The Psycho Killdeers (Kiskadee?) were able to repeat their victory from last year, seeing more species than any other team—145! They also managed to do this while staying within Centre County, an added challenge.

THE COUNTY CUP: Raiders of the Lost Lark – 135 species

The Raiders put up a great challenge even to the full Birding Cup, but did exceptionally well in a single county. This team also raised a huge amount of money, and for that we give them a special extra thank you!

THE BIRDING BOOT: Whip-poor-wheels – 107 species

Formerly known as the Red-rumped Irruptives, this slightly new team — featuring 11-year old Ellory Potter! — rode to victory on two wheels and lots of ambition!

THE MICRO CUP: Two Cuckoos – 129 species

Two Cuckoos defended their title, making them the only team to win The Micro Cup so far!

THE POTTER MUG: Supernatural SEEDlings – 57 species

Team member Bridget Petkac: “For my first time birding, I think going right into the Birding Boot was the best thing to do, because it challenges you in a new way. But also just doing Birding Cup in general was amazing, because you learn about the people you’re doing it with, but also about birds in the area — like who knew Baltimore Orioles were in Centre county? Not me!”

This team is a subset of recent SEED Semester students at Shaver’s Creek, and they really showed a passion for their newfound hobby! Although they didn’t win the Birding Boot, they did win the Potter Mug, designated for teams with less than 2 years of experience. Congratulations!

Funds This Year

While our raptors, staff, and visitors are enjoying last year’s Birding Cup project—the updated Raptor Center—we are turning our attention to increasing citizen science and visitor engagement in our Visitor Center. We are using this year’s funds for new interpretive exhibits and engaging technology like software that identifies nighttime migrants flying overhead and an interactive camera for visitors to learn about infrared radiation and literally see themselves in a new light.

Thus far we have raised almost $15,000—thanks to everyone who has donated! While the birding is over (for now), if you haven’t yet made your pledge, or if you were waiting to donate “per bird”, you can do that today.

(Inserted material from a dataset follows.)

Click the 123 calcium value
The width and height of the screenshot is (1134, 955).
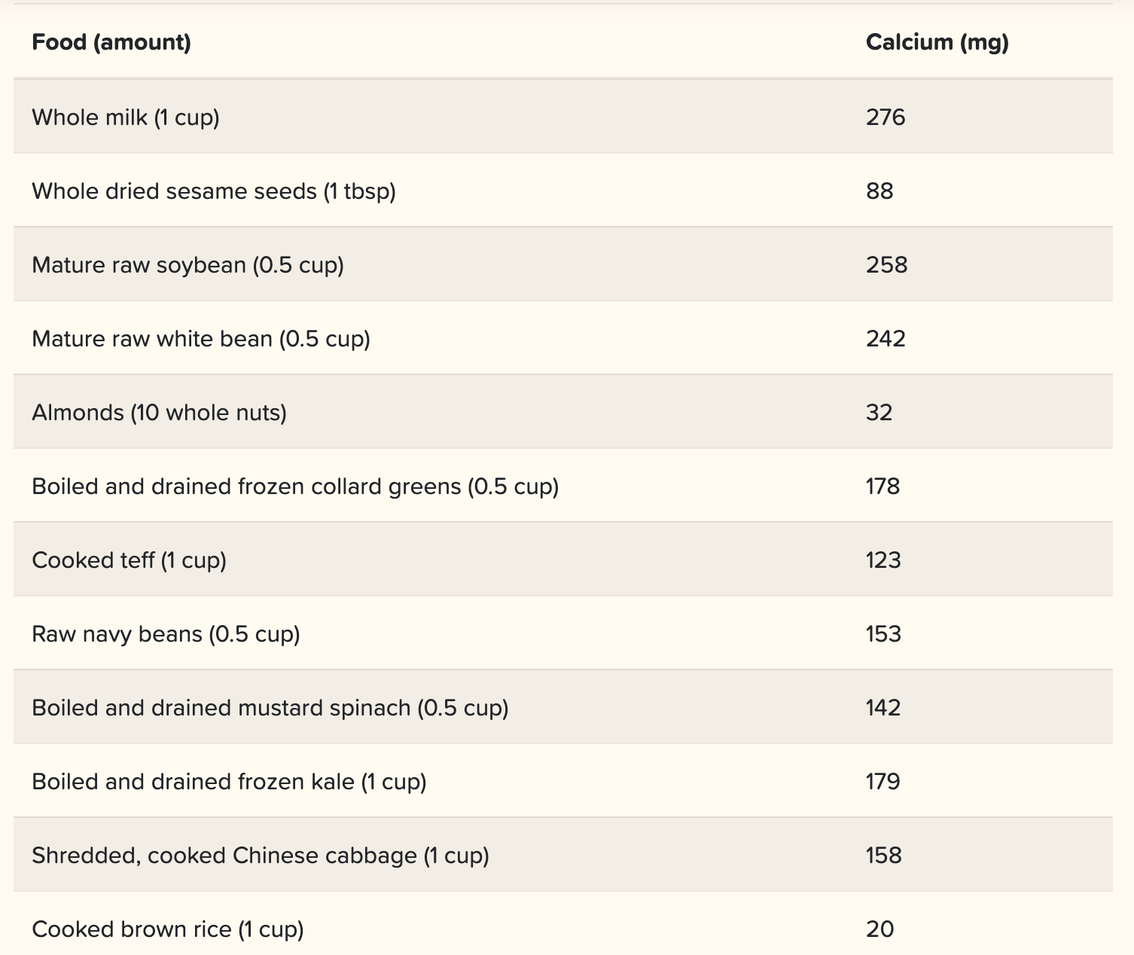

Finally, the event would also not have been a success without our sponsors: Wiscoy for Animals, Appalachian Outdoors, Lost Creek Optics, Purple Lizard Maps, Bobby Rahal Honda, and Collegiate Pride.

Thank you!

Full Team List

Not every team can take home a trophy, but all 25 teams bring something special to the Cup, with their keen senses, fun personalities, and sense of community. Also, so many of them stuck to just one county this year — not to mention the Birding Boot teams who used only non-motorized transportation, or the Micro Cup teams who stuck to a limited, walkable area — the planet appreciates the minimal use of fuel! Thanks to all of them:

Double Downy – 54 [Micro Cup]

The Mating Pair and the Night Owl – 68 [Micro Cup]

Two Cuckoos – 129 [Micro Cup]

Supernatural SEEDlings – 57 [Potter Mug, Birding Boot, County Cup]

Fowl Play – 37 [Birding Boot]

The Wanderlings – 104 [Birding Boot]

Whip-poor-wheels – 107 [Birding Boot]

Bad Optics – 122 [County Cup]

Cardinal B’s – 98 [County Cup]

Caw & Order: Special Finches Unit – 99 [County Cup]

Easily Emused – 104 [County Cup]

Huntingdon Hawkeyes – 110 [County Cup]

Juniata Juncos – 123 [County Cup]

Not So Swifts – 78 [County Cup]

Psycho Killdeer – 145 [County Cup]

Raiders of the Lost Lark – 135 [County Cup]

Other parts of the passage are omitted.